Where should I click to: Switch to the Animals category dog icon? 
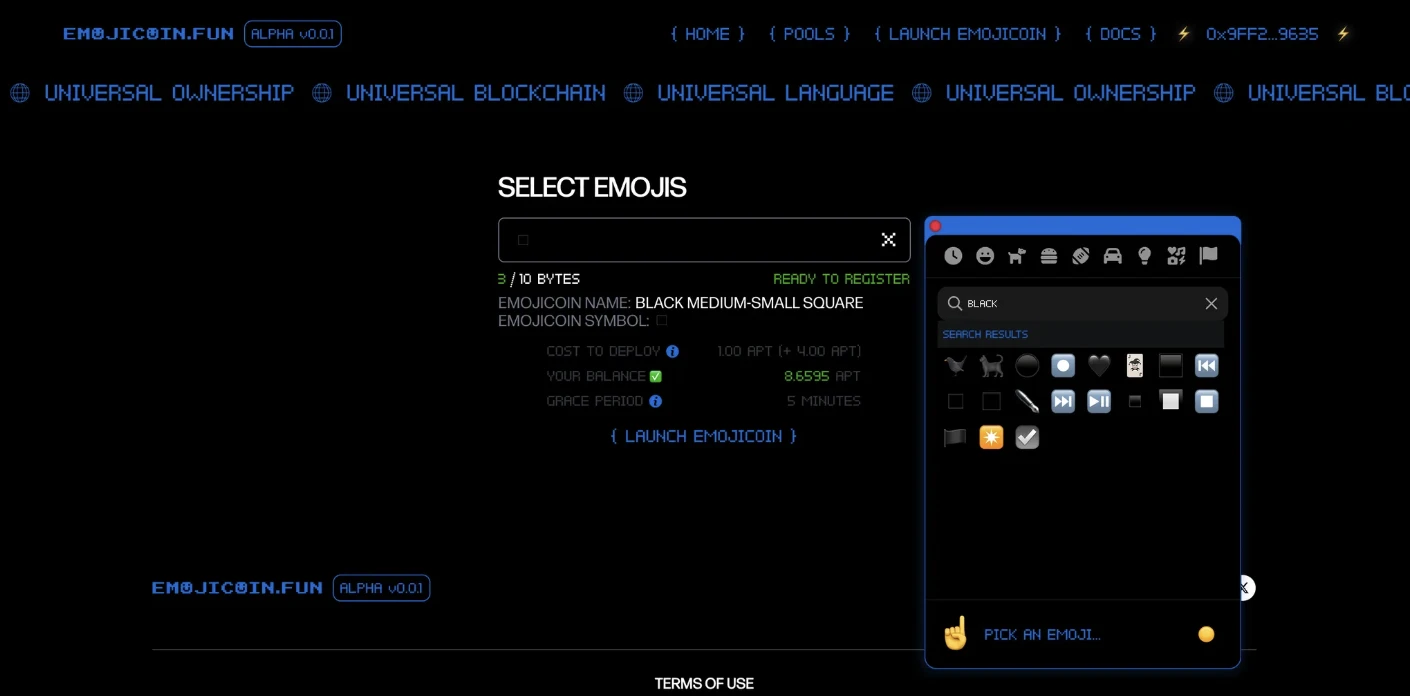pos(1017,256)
------------------------------
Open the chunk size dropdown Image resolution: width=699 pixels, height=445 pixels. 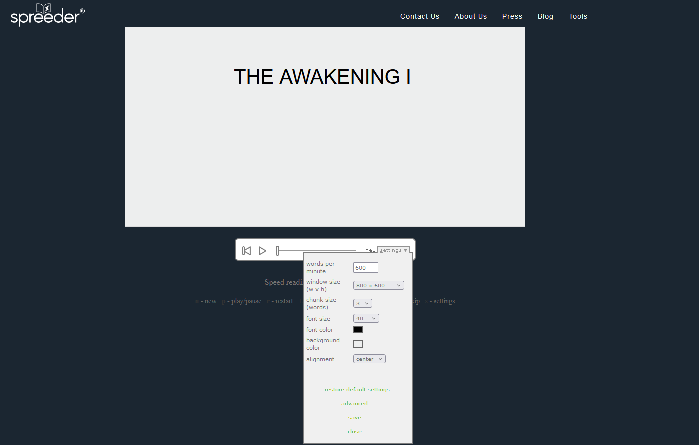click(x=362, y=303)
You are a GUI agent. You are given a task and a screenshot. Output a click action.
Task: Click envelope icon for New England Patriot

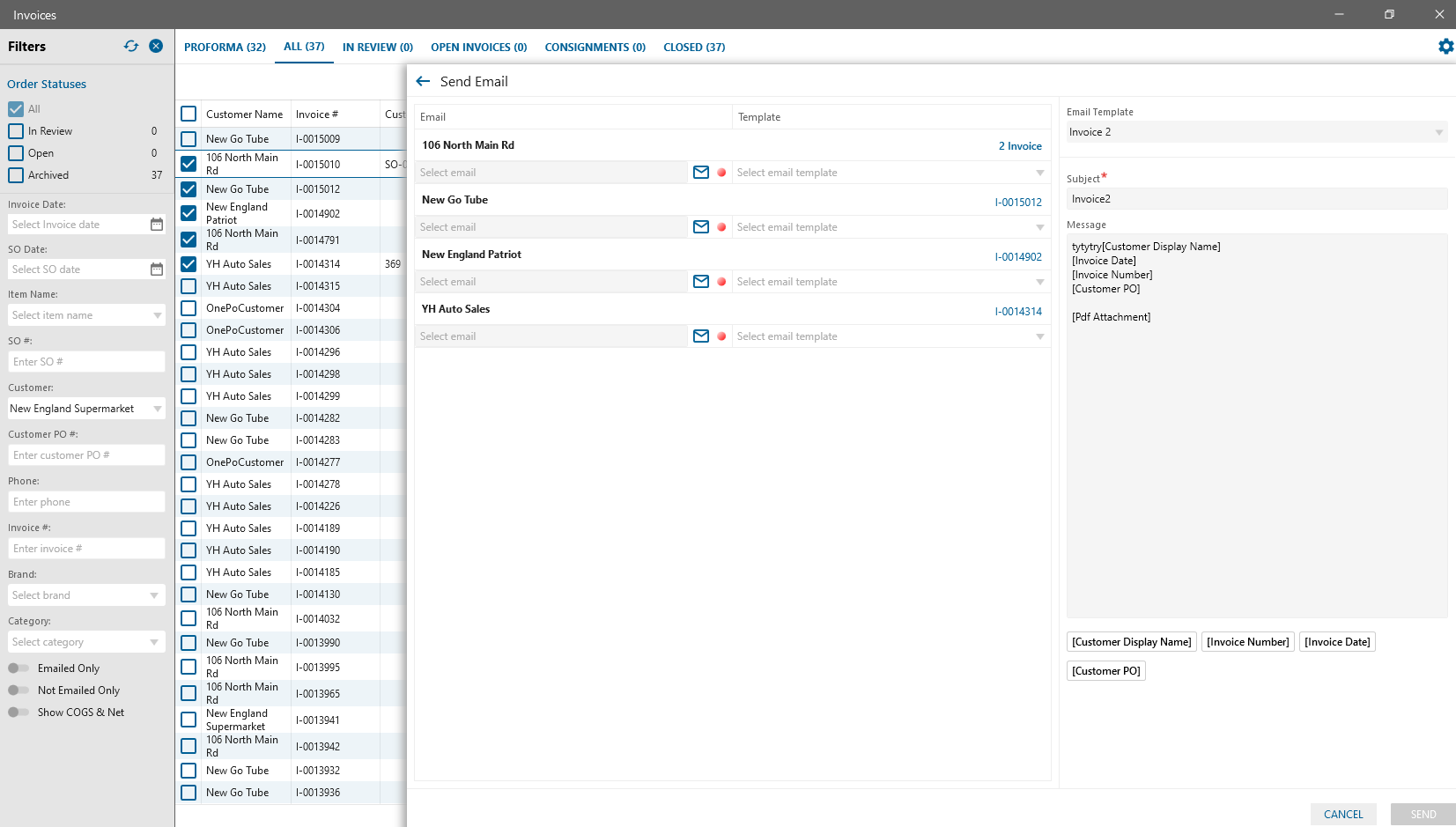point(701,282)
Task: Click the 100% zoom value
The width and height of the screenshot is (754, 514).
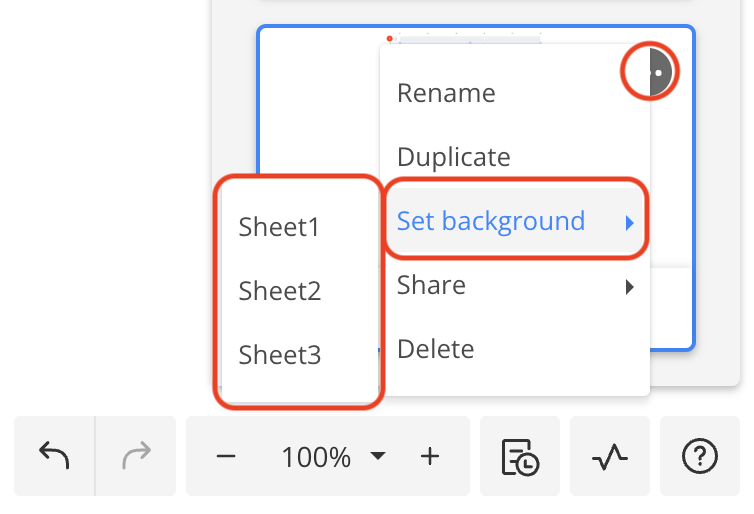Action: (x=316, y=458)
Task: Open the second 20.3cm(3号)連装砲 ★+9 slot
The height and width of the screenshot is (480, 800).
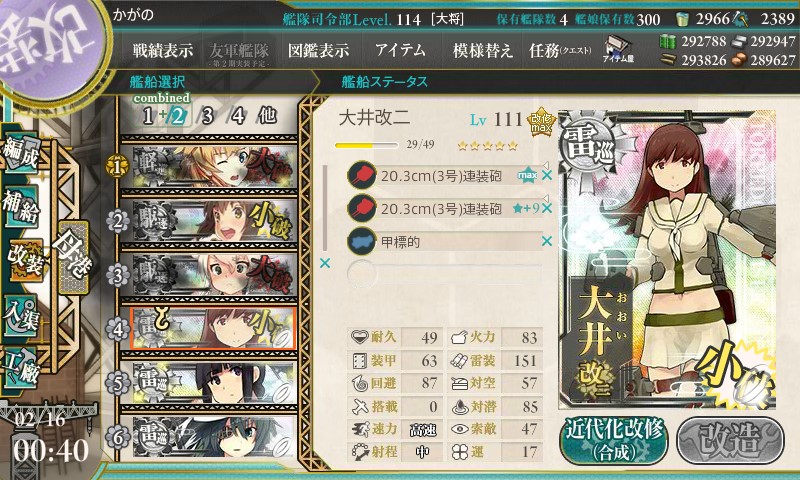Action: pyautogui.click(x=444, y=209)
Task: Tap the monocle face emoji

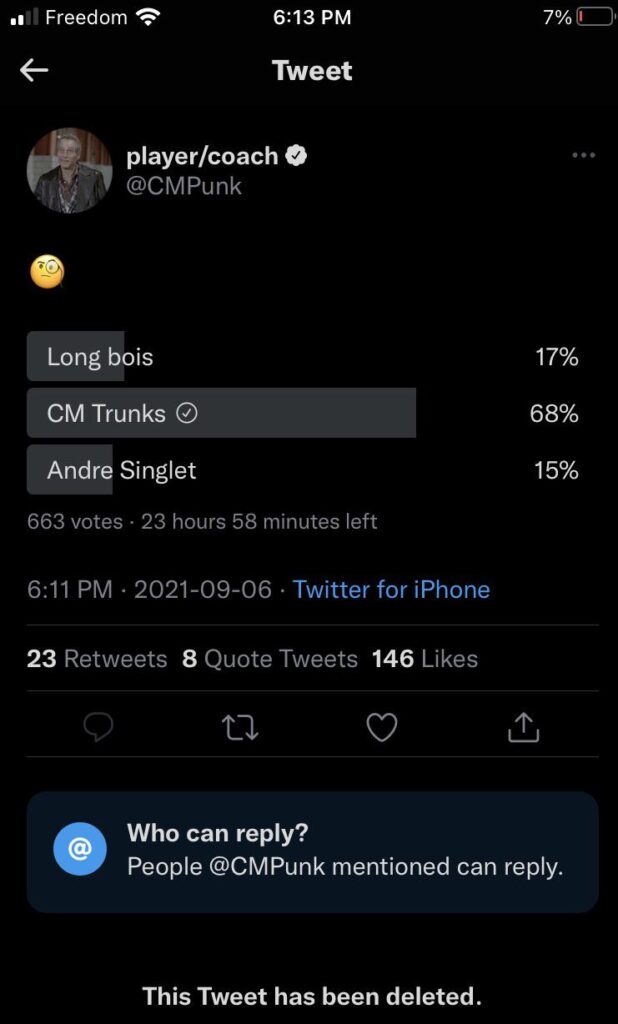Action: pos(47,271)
------------------------------
Copy out exactly the lines above beginning with the line that contains "You are a GUI" and finishing with the line that contains "Task: Open the second 20.3cm(3号)連装砲 ★+9 slot", including both; leave the pictures out.

Answer space |
You are a GUI agent. You are given a task and a screenshot. Output a click action.
Task: Click envelope icon for New England Patriot

point(701,282)
Task: Click the 100% zoom value
The width and height of the screenshot is (754, 514).
Action: (x=316, y=458)
Task: Open the second 20.3cm(3号)連装砲 ★+9 slot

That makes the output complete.